Split text into several files, reassemble it when compiling

M5
M55
Posts: 4
Joined: Sun Mar 21, 2021 9:39 am
Platform: Mac

Sun Mar 21, 2021 10:10 am Post

Hi everyone,

just a quick question: in a structure like shown in this image

scriv1.jpg
scriv1.jpg (35.69 KiB) Viewed 389 times


I would like to have the compile output to pull the sub-chapter content from the text files, so if Text 1 contains "...bla bla bla end of text 1 " and Text 2 contains "start of text 2 bla bla bla...", Sub-Chapter 1 compiles to

...bla bla bla end of text 1 start of text 2 bla bla bla...

without any added breaks, spaces or new lines and the whole of Sub-Chapter 1 still formatted according to the section layout that is assigned to it.

I can't figure out how to define the section layouts for Text and Sub-Chapter. Can anybody give me a hint or am I trying to do something that's just not possible?


Thanks,

Marc

Me
Merx
Posts: 89
Joined: Sat Feb 27, 2021 6:59 am
Platform: Mac

Sun Mar 21, 2021 10:57 am Post

Does this similar thread help?

viewtopic.php?p=324608#p324608

Merx

M5
M55
Posts: 4
Joined: Sun Mar 21, 2021 9:39 am
Platform: Mac

Sun Mar 21, 2021 12:45 pm Post

Thanks Merx - kind of. I was hoping to avoid the additional step, but it's a possible workaround. My bigger problem is that the section layout settings for the "Sub-Chapter" level don't include the "Text" level, for example "Number of words to make uppercase" has no effect, probably because the "Sub-Chapter" actually doesn't have any words.

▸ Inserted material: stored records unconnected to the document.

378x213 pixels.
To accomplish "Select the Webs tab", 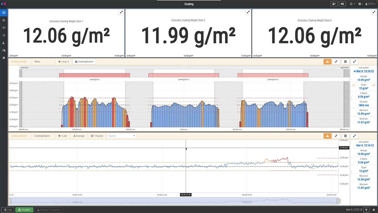I will (x=37, y=62).
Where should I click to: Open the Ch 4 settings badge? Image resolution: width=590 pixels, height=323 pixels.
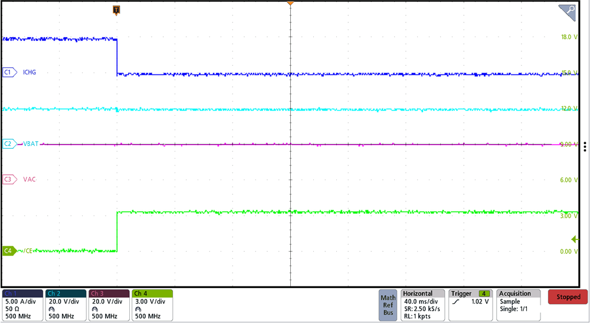click(x=152, y=305)
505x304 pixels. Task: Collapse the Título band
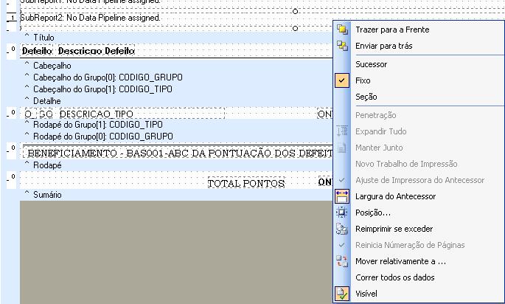coord(28,37)
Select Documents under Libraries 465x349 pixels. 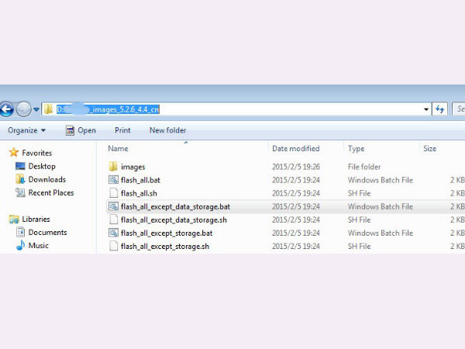click(47, 233)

I guess that's just how Scrivener works and I need to rethink the layout.

User avatar
gr
Posts: 2314
Joined: Wed Feb 14, 2007 3:57 am
Platform: Mac + iOS
Location: Florida

Sun Mar 21, 2021 1:49 pm Post

You can do this. You can make a custom compile that removes the minimal carriage return between text docs. In this way you can even have sentences that span documents and which will get fused on compile. The trick is to realize that the Replacements specified in compile are performed after any separators between sections are added.

Suppose you have assigned a section type T to all the text docs you want to treat -- that is, whenever two such text docs are adjacent in the binder, you want them to compile as truly continuous text.

Edit compile settings as follows:

1) In the Separators section, find the appropriate type for the text docs you want to treat (all adjacent text files? or just adjacent text files assigned to a certain section layout?) and specify a Separator Between Sections. Set that to Custom and type something that will not otherwise occur in your text. Suppose we use the symbol '@' by way of example.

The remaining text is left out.